Obama’s proposal to create a Health Insurance Rate Authority was included in his 11-page health plan that attempts to merge the health bills passed by the House and Senate last year and restart legislative efforts to pass overhaul legislation. His proposal said the authority would “provide needed oversight at the federal level and help states determine how rate review will be enforced and monitor insurance market behavior.”
Under the plan, “if a rate increase is unreasonable and unjustified, health insurers must lower premiums, provide rebates, or take other actions to make premiums affordable,” the proposal said.
Obama’s plan lacked details about how the federal rate authority would work, or for how long. Under the House and Senate health bills, individual health insurance would be sold through exchanges, marketplaces that would set standards for plans and oversee rates. The president’s plan sided with the Senate version that calls for state-based exchanges instead of one large national exchange as in the House bill. The exchanges would not start until 2013.
The new federal authority goes beyond what’s contained in either the Senate or House bills. In the past two weeks, Obama administration officials have tried to build public outrage over recent insurance rate hikes in the individual health insurance market, especially a 39 percent increase sought by Anthem Blue Cross of California, the largest for-profit health insurer in that state. Last week, the insurer agreed to postpone the increases until May 1.

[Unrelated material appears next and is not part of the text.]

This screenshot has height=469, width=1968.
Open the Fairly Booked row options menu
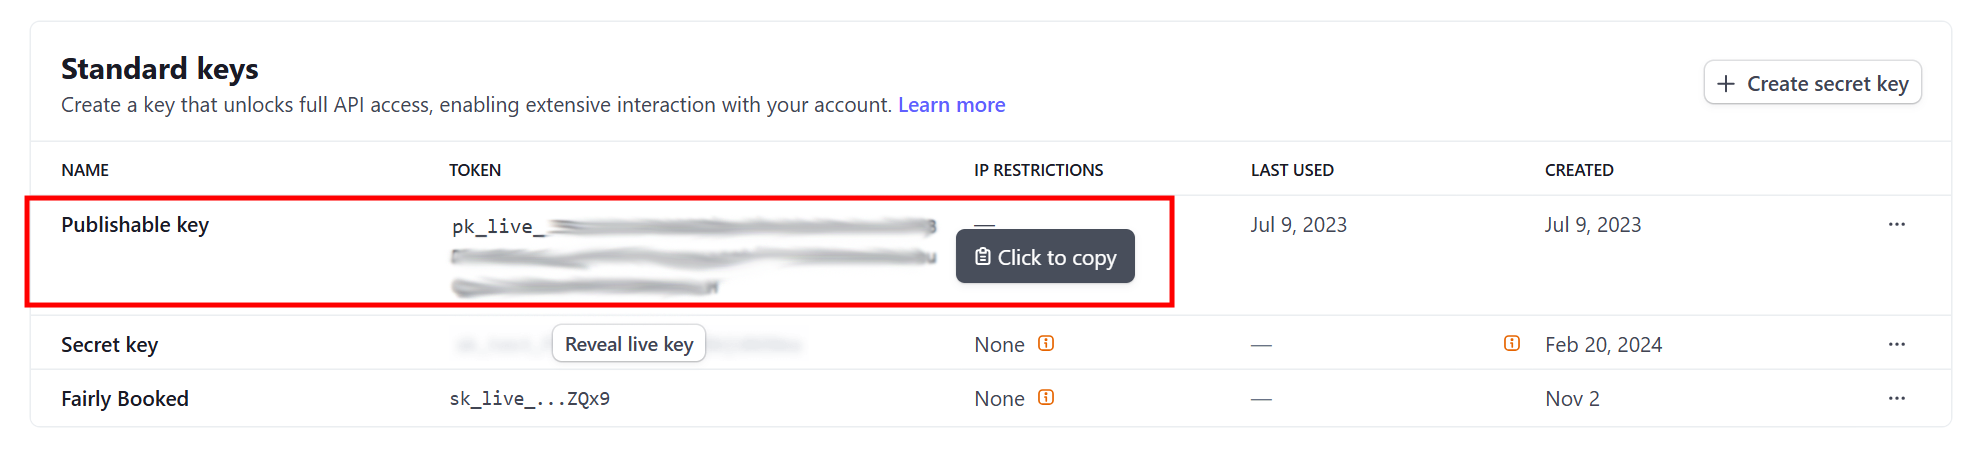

Efforts to pass legislation stalled a month ago after the Democrats lost their filibuster-proof majority in the Senate with the election of Massachusetts Sen. Scott Brown, a Republican.

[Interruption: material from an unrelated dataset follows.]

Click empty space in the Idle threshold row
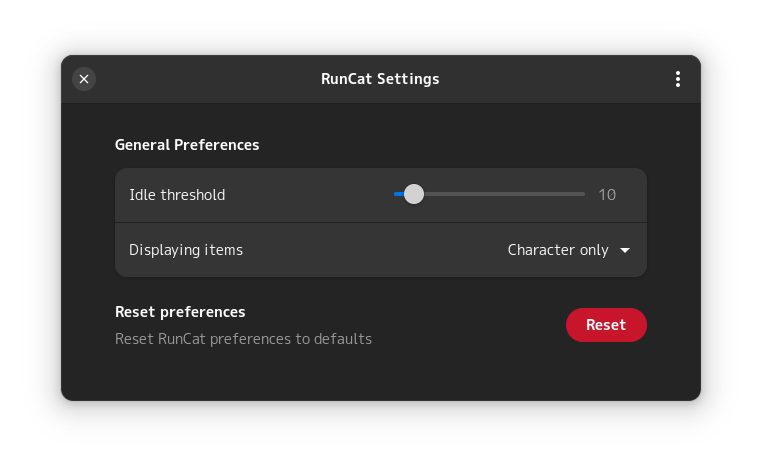[x=310, y=195]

America’s Health Insurance Plans, the health insurers’ major lobbying group, said Monday the White House is spending too much time focusing on premium increases in the individual insurance market, which affects seven percent of those with private coverage. The group said blocking rate increases doesn’t do anything to resolve their underlying cause: rising medical costs and increased use of medical services.
The Blue Cross and Blue Shield Association said, “This new agency, which creates a highly politicized federal review process, would divorce premium review from the state regulators’ responsibility of assuring that health plans have enough funds to pay future policyholder claims, potentially leading to multi-plan insolvencies across the country.”
Praeger and Holland said creating a federal rate authority would not deal with the problems driving higher premiums. “If you want to keep costs under control, it’s not about managing health care premiums,” Praeger said, “it’s about managing the underlying health care costs.”
Holland defended state regulation of insurance. “Health insurance is very localized and states already have a number of tools to monitor rates,” she said. “Overall, I think state regulators do a good job.”